Diario de Navarra, 11 de junio de 2011
José Javier Olloqui, director general de Institución Futuro
Las elecciones municipales celebradas el pasado 22 de mayo en varias comunidades autónomas españolas constituye un motivo más que adecuado para reflexionar sobre la clase política y los pactos que en estos momentos se están cocinando, unas veces en las trastiendas de las sedes de los partidos y otras, públicamente, ante los medios de comunicación.
Como es sabido, en la Comunidad Foral el Partido Socialista de Navarra (PSN) es la segunda fuerza política y, sin embargo, tiene la llave para poder investir como presidente a la candidata de UPN, Yolanda Barcina, o, por el contrario, formar una coalición con los partidos nacionalistas. Nuestro sistema electoral, en ocasiones contradictorio, propicia situaciones como la que estamos viviendo: toda una ronda de contactos del partido clave para formar gobierno, jugando a dejarse querer. Son semanas agridulces para el PSN y para Navarra.

Esta situación provoca en los ciudadanos una gran incertidumbre. Con la crisis que vivimos, lo que menos necesitamos todos, incluido el entorno económico y empresarial, es la imagen de que el Gobierno se va a formar dependiendo del número de cromos que los partidos políticos intercambien entre sí. Aunque sean legales, y hasta legítimas, estas rondas de contactos entre las diferentes fuerzas, no es admisible en términos sociales el que jueguen al mus para mejorar sus posiciones estratégicas. Y si los partidos políticos creen que sí, la sociedad civil debería denunciarlo y nosotros lo hacemos.

Navarra es una de las comunidades autónomas más desarrolladas de España, con el segundo PIB per cápita más alto, hecho que se debe, en parte, a la estabilidad política que durante los últimos años hemos vivido de la mano de UPN y PSN. En Institución Futuro creemos que dicha estabilidad es necesaria: debería mantenerse porque es el resultado libremente expresado en las urnas. El nivel de crispación actual podría y tendría que rebajarse mediante la cooperación entre los partidos que llevan años trabajando por una Navarra fuerte y diferenciada. Es el momento de adoptar una actitud valiente al tomar decisiones firmes, transparentes y comprometidas, porque el actual momento económico y político así lo exige.

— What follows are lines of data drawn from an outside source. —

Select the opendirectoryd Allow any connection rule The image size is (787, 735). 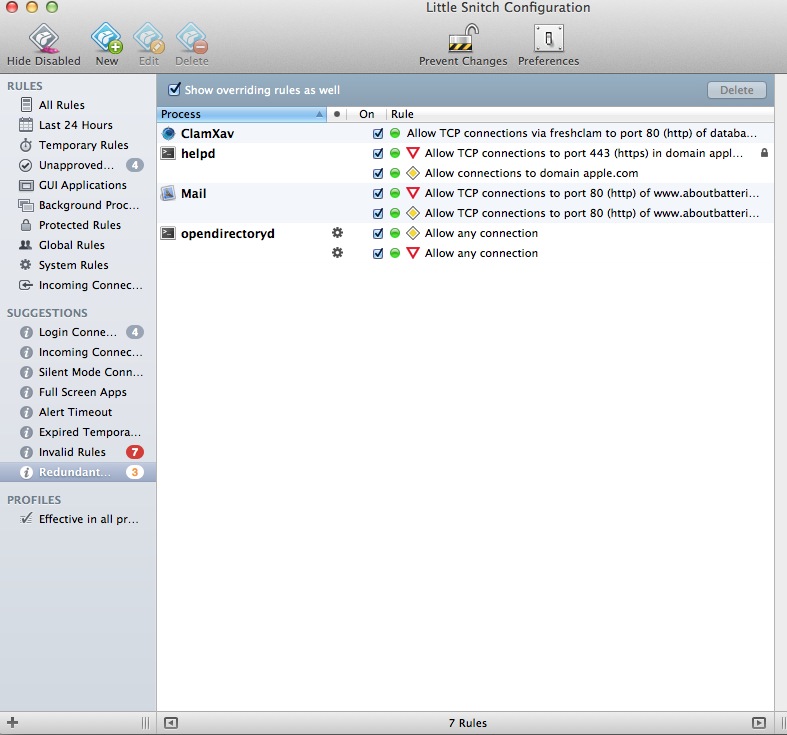tap(481, 233)
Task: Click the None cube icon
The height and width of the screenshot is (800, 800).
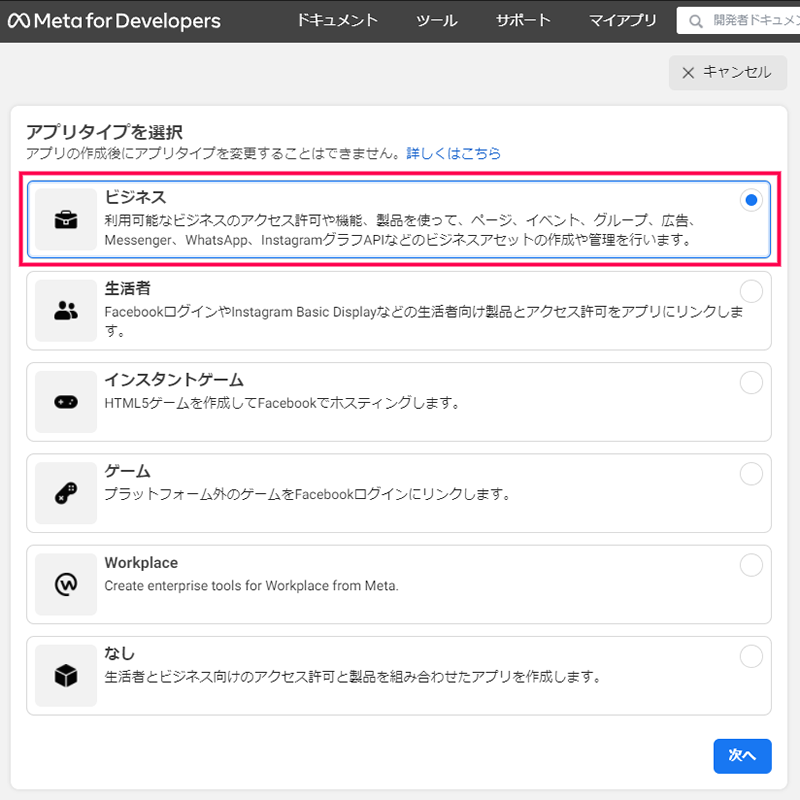Action: click(x=66, y=675)
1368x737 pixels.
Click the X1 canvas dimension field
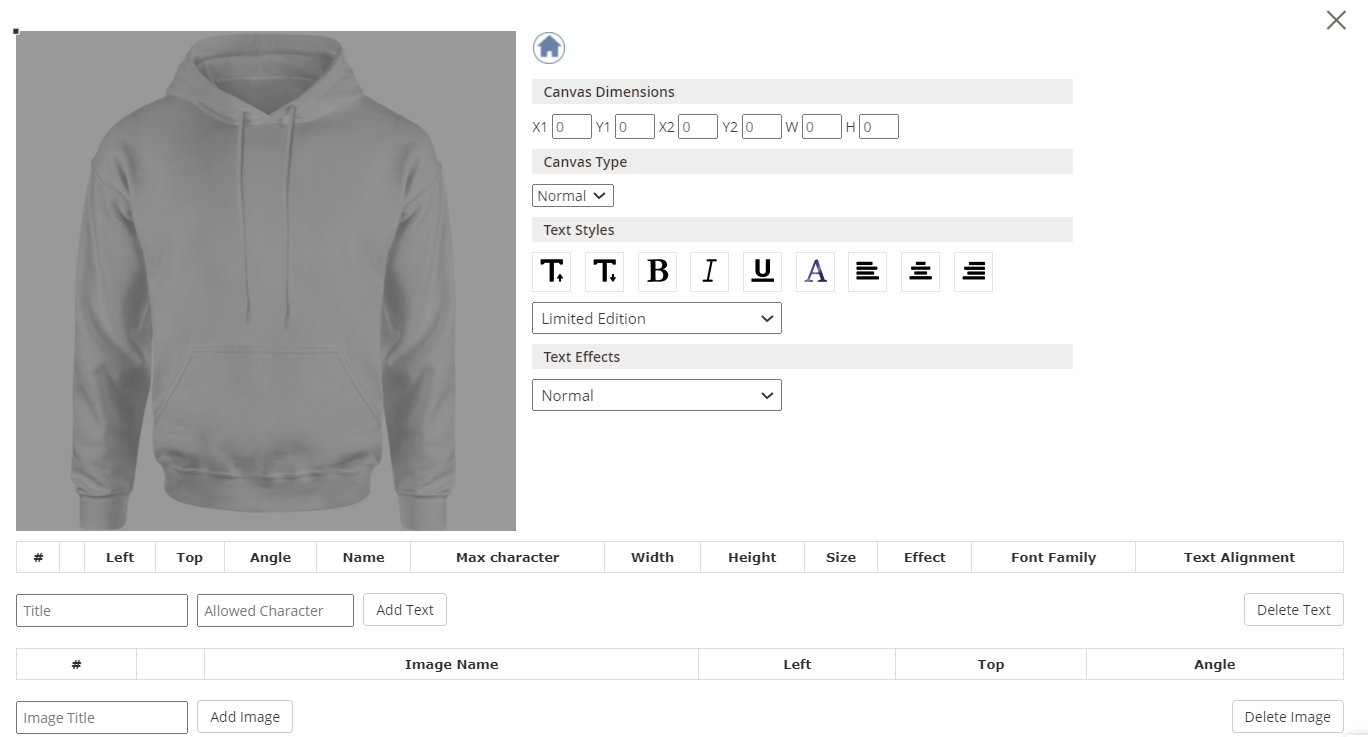pyautogui.click(x=572, y=127)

Recientemente una delegación de nuestro think tank visitó Viena y conoció de primera mano su madurez social y sus instituciones. Si algo sacamos en claro fue que la situación política en Austria ha estado siempre marcada por una estabilidad política admirable, con grandes coaliciones, bien de los conservadores, bien de los socialistas. Alternándose en el poder han trabajado con responsabilidad sabiendo construir un país fuerte y maduro por encima de sus intereses partidistas. ¿Alguien ha oído hablar de Austria estos últimos tres años, marcados por la crisis en muchos países? Pues ahí está, establemente segura, con un 4% de desempleo y un pueblo desarrollándose y realizándose social e individualmente. Éste resulta un muy buen ejemplo del que Navarra, otras Comunidades Autónomas y España deberían tomar nota.

Hacer generalizaciones siempre supone el riesgo de meter en el mismo saco a personas de muy diferente textura. Sin embargo, creo que la situación de debilitamiento de las instituciones españolas en lo que a política se refiere bien merece el enfado de unos cuantos si se consigue un cambio drástico de actitudes en la mayoría. Las negociaciones que estamos observando en los últimos días son el reflejo de cómo jugar mal, francamente mal, el papel político. Los ciudadanos somos personas maduras, que votamos con la esperanza de que quienes nos gobiernan sepan construir con responsabilidad un mejor futuro para todos, o al menos defendiendo y construyendo unos valores por los que la mayoría han apostado.

En último término, los políticos no son sino el reflejo de la sociedad a la que gobiernan. Es decir, que si ésta no pide explicaciones de las actuaciones de los partidos, si no demanda una mayor transparencia de los asuntos públicos y si no castiga (que ya casi lo hace) en las urnas al mal gestor político, difícilmente el líder de turno va a cambiar su modus operandi. Si queremos que la política evolucione a mejor y los pactos en Navarra se firmen pensando en el conjunto de los ciudadanos y no en el poder de unos cuantos, es imprescindible que cambie la actitud de la sociedad mediante una mayor implicación y exigencia de responsabilidades. De no actuar así, nos mereceremos todo lo que nos pase. Mal que nos pese.